La sindrome del no

autore: 
Renzo Giraudo Bes

Abbiamo già scritto più volte che l’opposizione ha la malattia del “no”: si oppone per principio a tutto quello che dice, fa, o pensa il Governo, qualunque cosa dica, faccia o pensi; e, poichè non è sempre facile capire quello che pensano gli altri, le nostre sinistre provvedono in proprio a pensare quello che potrebbe pensare Berlusconi per poter dire di no a preventivo.

Il guaio è che adesso la sindrome del “no” si va estendendo anche allo schieramento governativo, il che è piuttosto preoccupante. Basta leggere uno dei pochi quotidiani favorevoli alla coalizione di centro-destra per rendersi conto che anche loro dicono di no a tutto quello che viene detto, fatto o pensato in ambienti che a qualunque titolo possono essere sospettati di essere apparentati con le sinistre.

In sostanza il dibattito politico può ormai essere riassunto in poche battute: “Io dico il contrario di quello che hai detto tu” - “Ma io non ho ancora detto niente!” - “Ebbene dico tutto il contrario di quello che tu dirai”. Così ogni discussione si inaridisce e tutto si riduce a una contrapposizione stantìa fra destra e sinistra, secondo concetti ottocenteschi che sopravvivono alla loro stessa morte. Così va a finire che la sinistra lascia alle destre la scelta degli argomenti e la destra a sua volta si fa guidare dalle sinistre, creando tutti insieme un guazzabuglio che si ripiega continuamente su sé stesso, mentre il popolo “sovrano” non ci capisce niente. Sarebbe troppo chiedere alla classe dirigente di sinistra e di destra di discutere con maggiore serietà le questioni che sono sul tappeto e magari di mettere sul tappeto anche quelle questioni che nascondono sotto di esso come fanno le servette infingarde con la spazzatura?
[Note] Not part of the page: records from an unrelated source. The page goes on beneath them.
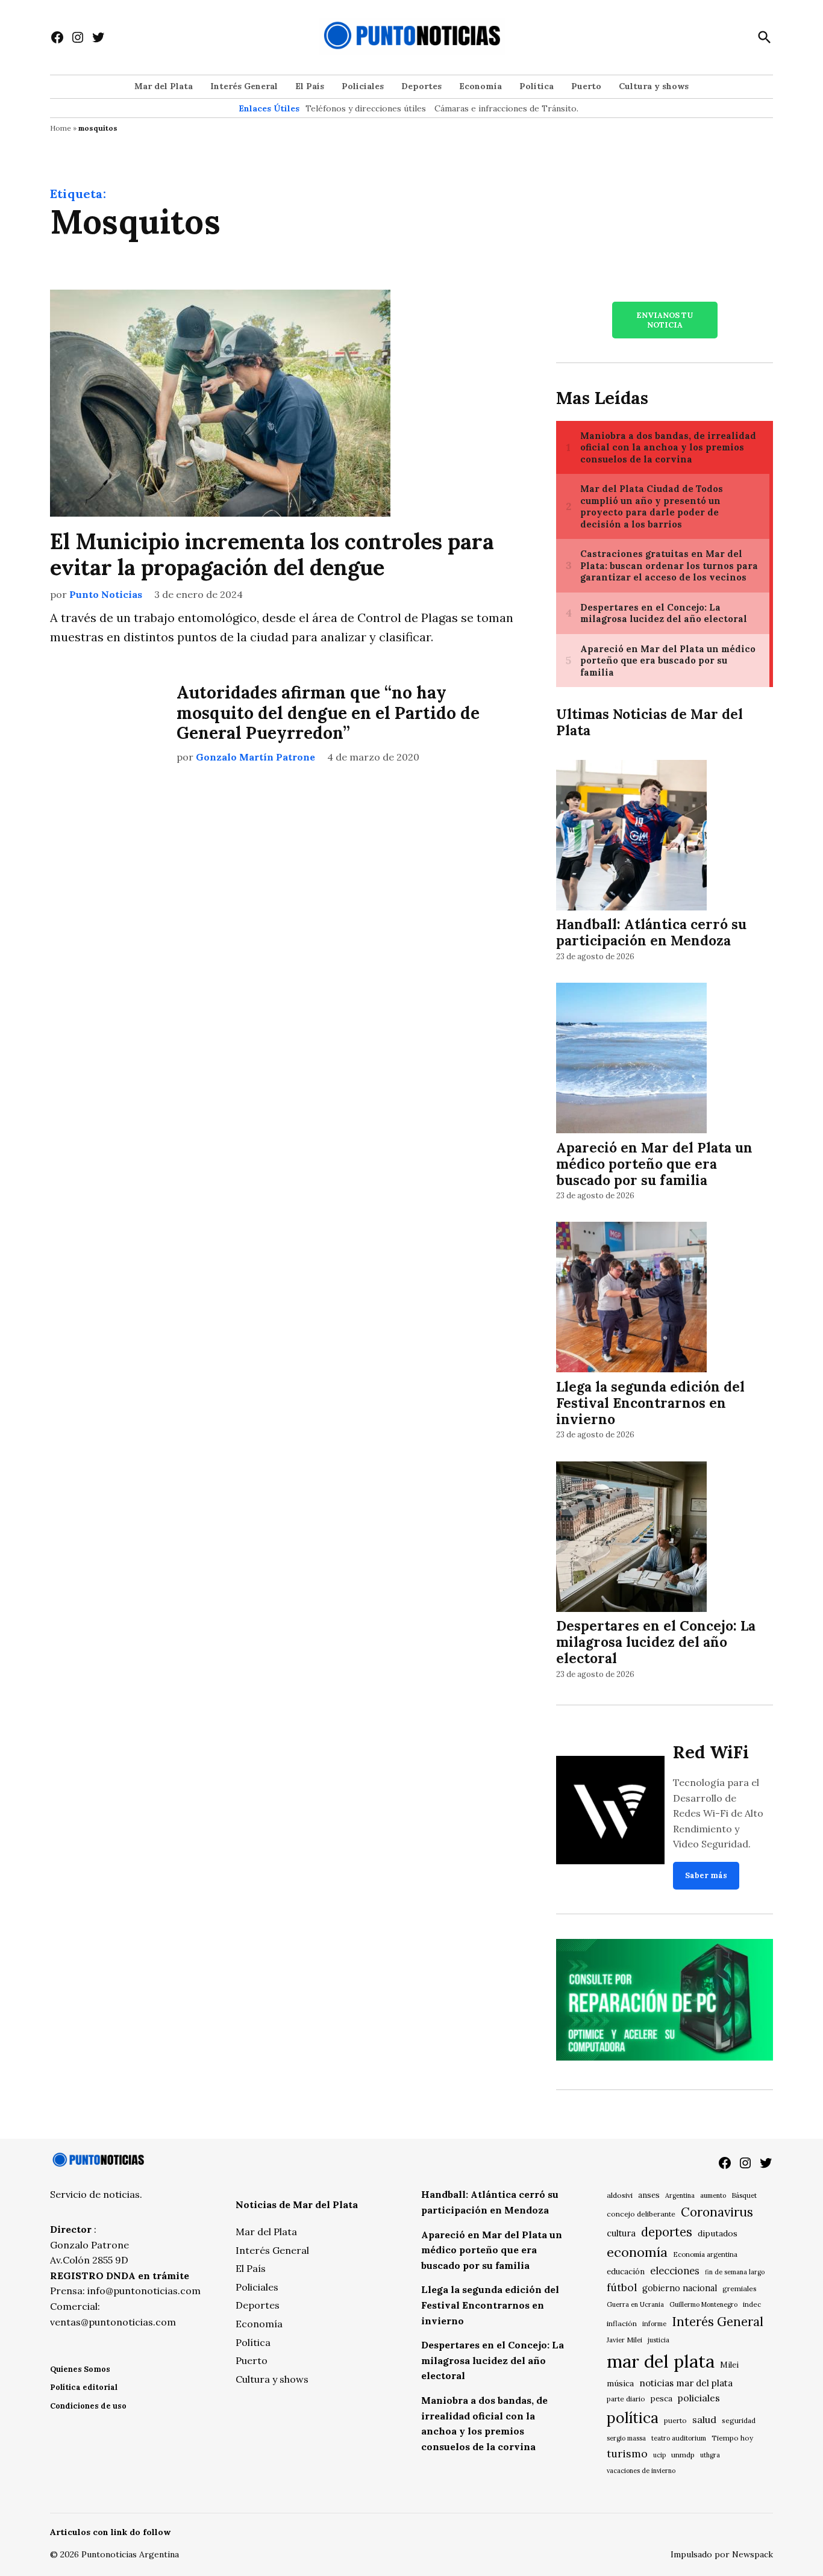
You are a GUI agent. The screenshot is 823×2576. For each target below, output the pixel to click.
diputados (717, 2233)
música (620, 2383)
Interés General (244, 86)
Abbiamo qualche dubbio che governanti e oppositori abbiano la voglia e l’intenzione di farlo. Però qualcuno che potrebbe farlo c’è: noi monarchici. Lo facciamo? Molte volte - confessiamolo - no. Non lo facciamo perchè passiamo troppo tempo in un nostro piccolo mondo chiuso, dove si rimembra, si commemora, si rimpiange e magari si litiga su questioni assurde e dove il mondo esterno è visto solo sotto la lente deformante delle impressioni superficiali o dei sentimenti di simpatia o antipatia verso questo o verso quello. Eppure basterebbe aprirsi un po’ di più verso il mondo esterno per trovare infiniti argomenti nuovi e attuali a favore della nostra battaglia e per dire a noi stessi e agli altri che ci sono molti modi per avvicinarci alla verità e per renderci più responsabili e consapevoli.
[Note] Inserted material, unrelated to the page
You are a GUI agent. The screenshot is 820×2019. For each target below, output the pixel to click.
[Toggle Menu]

Per esempio dobbiamo capire e far capire alla gente che si può essere critici nei confronti del processo di globalizzazione, che uccide la nostra identità, senza per questo intrupparci con i Casarini e gli Agnoletto, con il loro bagaglio di utopie; che si può avere qualche diffidenza verso gli organismi geneticamente modificati e denunciare i grossi e dubbi interessi che vi hanno certe multinazionali senza per questo commettere peccato; che la discussione sui comportamenti della Magistratura nell’inchiesta “mani pulite” non deve necessariamente portarci a trasformare i corrotti della cosiddetta “prima” repubblica in altrettanti angioletti, mondi da ogni peccato, perchè la corruzione c’era, altrochè se c’era, e purtoppo c’è ancora; che personaggi discutibili non devono essere assurti agli onori degli altari politici solo perchè sono stati assolti in sede penale da accuse infondate; che gli Stati Uniti sono nostri alleati, sì, ma che questo non vuol dire che abbiano sempre ragione; e così via.
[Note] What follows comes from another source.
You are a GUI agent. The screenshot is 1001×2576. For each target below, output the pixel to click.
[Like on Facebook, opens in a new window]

In parole povere noi monarchici dobbiamo imparare a pensare con la nostra testa, senza sudditanze verso questo o verso quello, senza cadere nel conformismo di moda, senza lasciarci abbindolare - come purtroppo abbiamo fatto più volte in passato - dal “salvatore della Patria” di turno, perchè questa, e solo questa, è la via che ci porterà ad elaborare le idee vincenti. Liberato il campo da quella palla al piede che costituiva l’esilio dei Savoia, possiamo riprendere con energia la nostra azione e dimenticare le sterili nostalgie per affrontare con intelligenza, con coraggio e con coerenza le sfide che ci propone il mondo moderno.